MacOS is Apple's desktop and laptop operating system. You probably haven't heard of it.

Remarks

I grew up using Macs. My grandpa and dad were avid Mac users, and nothing has changed! I use Windows for gaming and an alternate system with NixOS, but my daily driver is a Mac, both for personal projects and work. I know just about everything there is to know about Macs.

Linux

An open-source alternative to macOS or Windows with a gigantic community

Remarks

I'm adept with Linux operating systems and bash-style command lines. It's not been my sole focus, but I've worked on and built a handful of Linux systems and use ZSH every day.

NixOS

A deterministic configuration based OS

Remarks

I've adopted NixOS as my primary operating system for my home PC. It's really nice to manage system config using config files and be able to revert.

Dislikes

The only downside I've found to using NixOS is that packages themselves aren't locked to flake inputs. And in order for NixOS-Stable to build it requires every package to either be listed as "broken" or to have a passing build. This process can be slow and often prevents the expedient rollout of necessary security updates.

Windows

Microsoft's operating system.

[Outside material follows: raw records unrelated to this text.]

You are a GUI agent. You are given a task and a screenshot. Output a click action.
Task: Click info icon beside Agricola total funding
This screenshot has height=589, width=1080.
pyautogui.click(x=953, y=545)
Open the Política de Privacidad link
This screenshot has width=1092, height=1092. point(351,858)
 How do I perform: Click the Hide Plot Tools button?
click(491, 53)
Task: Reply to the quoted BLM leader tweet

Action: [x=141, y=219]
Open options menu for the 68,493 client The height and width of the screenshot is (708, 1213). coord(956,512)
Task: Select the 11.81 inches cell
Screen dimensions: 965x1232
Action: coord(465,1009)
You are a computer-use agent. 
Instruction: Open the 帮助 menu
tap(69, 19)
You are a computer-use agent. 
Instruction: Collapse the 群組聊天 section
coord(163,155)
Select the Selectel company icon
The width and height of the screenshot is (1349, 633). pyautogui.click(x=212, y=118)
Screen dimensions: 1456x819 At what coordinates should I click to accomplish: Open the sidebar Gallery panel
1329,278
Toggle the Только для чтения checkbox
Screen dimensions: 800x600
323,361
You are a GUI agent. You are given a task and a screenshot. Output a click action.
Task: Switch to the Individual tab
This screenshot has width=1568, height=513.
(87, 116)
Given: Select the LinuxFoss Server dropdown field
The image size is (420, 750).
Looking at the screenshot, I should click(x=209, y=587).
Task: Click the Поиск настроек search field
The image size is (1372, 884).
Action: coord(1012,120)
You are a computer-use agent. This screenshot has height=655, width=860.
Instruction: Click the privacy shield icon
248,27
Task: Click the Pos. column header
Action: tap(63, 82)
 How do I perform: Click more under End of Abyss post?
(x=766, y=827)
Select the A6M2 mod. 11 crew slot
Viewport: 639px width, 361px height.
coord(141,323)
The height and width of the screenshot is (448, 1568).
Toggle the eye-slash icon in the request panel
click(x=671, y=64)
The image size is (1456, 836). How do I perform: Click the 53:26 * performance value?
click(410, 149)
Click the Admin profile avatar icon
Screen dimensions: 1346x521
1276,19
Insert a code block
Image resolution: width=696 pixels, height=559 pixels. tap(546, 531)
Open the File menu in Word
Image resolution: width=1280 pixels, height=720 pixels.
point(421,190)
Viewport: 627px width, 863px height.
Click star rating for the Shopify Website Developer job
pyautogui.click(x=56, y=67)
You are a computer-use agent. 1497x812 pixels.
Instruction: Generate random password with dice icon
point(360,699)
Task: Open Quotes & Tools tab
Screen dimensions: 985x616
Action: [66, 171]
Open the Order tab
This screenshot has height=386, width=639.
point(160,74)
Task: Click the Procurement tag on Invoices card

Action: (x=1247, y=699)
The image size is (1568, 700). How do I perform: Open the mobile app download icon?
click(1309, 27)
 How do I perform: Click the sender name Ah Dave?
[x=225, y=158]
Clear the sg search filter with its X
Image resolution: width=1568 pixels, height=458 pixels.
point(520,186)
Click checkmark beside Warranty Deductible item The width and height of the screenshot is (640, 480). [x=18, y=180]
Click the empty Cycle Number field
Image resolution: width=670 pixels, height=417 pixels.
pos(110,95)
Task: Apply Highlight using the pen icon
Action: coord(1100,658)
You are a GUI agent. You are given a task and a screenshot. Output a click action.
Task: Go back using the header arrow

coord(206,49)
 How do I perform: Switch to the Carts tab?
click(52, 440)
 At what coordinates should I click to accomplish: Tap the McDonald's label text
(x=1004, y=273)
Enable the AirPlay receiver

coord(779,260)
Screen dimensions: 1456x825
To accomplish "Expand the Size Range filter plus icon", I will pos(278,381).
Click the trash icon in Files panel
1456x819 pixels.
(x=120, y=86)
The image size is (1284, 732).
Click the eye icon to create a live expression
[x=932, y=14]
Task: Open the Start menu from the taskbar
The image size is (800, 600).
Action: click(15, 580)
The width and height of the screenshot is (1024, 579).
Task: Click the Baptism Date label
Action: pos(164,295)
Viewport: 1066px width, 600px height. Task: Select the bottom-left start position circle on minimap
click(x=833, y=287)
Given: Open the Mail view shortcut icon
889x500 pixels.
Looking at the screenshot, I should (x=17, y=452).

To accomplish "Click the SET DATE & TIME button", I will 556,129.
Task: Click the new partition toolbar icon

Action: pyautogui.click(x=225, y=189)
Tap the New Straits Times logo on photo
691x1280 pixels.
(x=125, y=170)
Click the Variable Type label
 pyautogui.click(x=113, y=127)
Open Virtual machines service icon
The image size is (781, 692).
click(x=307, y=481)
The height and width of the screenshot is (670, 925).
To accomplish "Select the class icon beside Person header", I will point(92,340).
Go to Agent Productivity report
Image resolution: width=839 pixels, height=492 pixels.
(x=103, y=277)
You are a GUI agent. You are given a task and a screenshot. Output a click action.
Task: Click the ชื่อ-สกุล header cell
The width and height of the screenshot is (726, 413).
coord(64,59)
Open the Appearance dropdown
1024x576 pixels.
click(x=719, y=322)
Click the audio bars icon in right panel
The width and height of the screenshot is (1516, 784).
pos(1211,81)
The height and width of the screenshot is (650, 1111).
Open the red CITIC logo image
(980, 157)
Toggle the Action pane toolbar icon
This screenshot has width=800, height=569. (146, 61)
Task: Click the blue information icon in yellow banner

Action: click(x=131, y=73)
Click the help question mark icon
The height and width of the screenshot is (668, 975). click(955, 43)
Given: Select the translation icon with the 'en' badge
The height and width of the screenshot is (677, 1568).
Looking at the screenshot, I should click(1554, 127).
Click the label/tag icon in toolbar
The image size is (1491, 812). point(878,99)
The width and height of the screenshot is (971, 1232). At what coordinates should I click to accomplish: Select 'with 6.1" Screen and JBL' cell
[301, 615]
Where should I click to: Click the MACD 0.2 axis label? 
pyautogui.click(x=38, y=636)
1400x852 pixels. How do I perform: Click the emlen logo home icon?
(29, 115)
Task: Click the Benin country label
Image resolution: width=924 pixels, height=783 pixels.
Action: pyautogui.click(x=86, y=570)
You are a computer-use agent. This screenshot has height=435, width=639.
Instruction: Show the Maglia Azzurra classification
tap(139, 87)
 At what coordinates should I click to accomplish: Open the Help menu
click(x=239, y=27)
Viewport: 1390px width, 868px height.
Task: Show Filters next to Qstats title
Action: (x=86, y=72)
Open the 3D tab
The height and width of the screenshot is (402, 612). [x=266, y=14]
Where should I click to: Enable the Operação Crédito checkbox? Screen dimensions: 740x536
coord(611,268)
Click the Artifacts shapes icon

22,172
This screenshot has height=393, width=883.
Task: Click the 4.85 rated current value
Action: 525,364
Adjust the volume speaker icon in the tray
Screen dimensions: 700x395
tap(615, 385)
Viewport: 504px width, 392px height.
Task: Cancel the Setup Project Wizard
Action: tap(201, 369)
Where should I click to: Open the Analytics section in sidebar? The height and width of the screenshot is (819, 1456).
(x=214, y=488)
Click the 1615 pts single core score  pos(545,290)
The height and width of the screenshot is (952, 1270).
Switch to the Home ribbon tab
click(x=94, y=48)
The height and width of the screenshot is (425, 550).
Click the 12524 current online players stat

It's not my choice for development or productivity, but it's great for gaming.

Principles and Architecture

SOLID Principles

A collection of principles for designing reusable code

Remarks

SOLID principles define ways to organize code, making it highly testable, maintainable, and easy to reason. Additionally, it's useful for many paradigms, though initially, it was chiefly for object-oriented programming and dependency injection in low-level languages.

Principles

  • Separation of Concerns – A class or service should not involve methods or effects unrelated to its core function.
  • Open-Closed Principle – A class or service should be open for extension but closed to modification
  • Liskov Substitution Principle – An instance of a class or service should completely satisfy, in itself, a dependency of the class or service it implements.
  • Interface Segregation Principle – The dependencies of a class or service should be as small as possible
  • Dependency Inversion Principle (Inversion of Control) – Consumers of a class or service can determine functionality by selecting particular providers.

Domain Driven Design

SOLID principles applied to event-driven systems and domain modeling

Remarks

An excellent book by Scott Wlaschin, 'Domain Modeling Made Functional,' illustrates the concept of a complex order-manufacturing system written in a domain/event-driven way. In this case, it's written for functional programming in F#.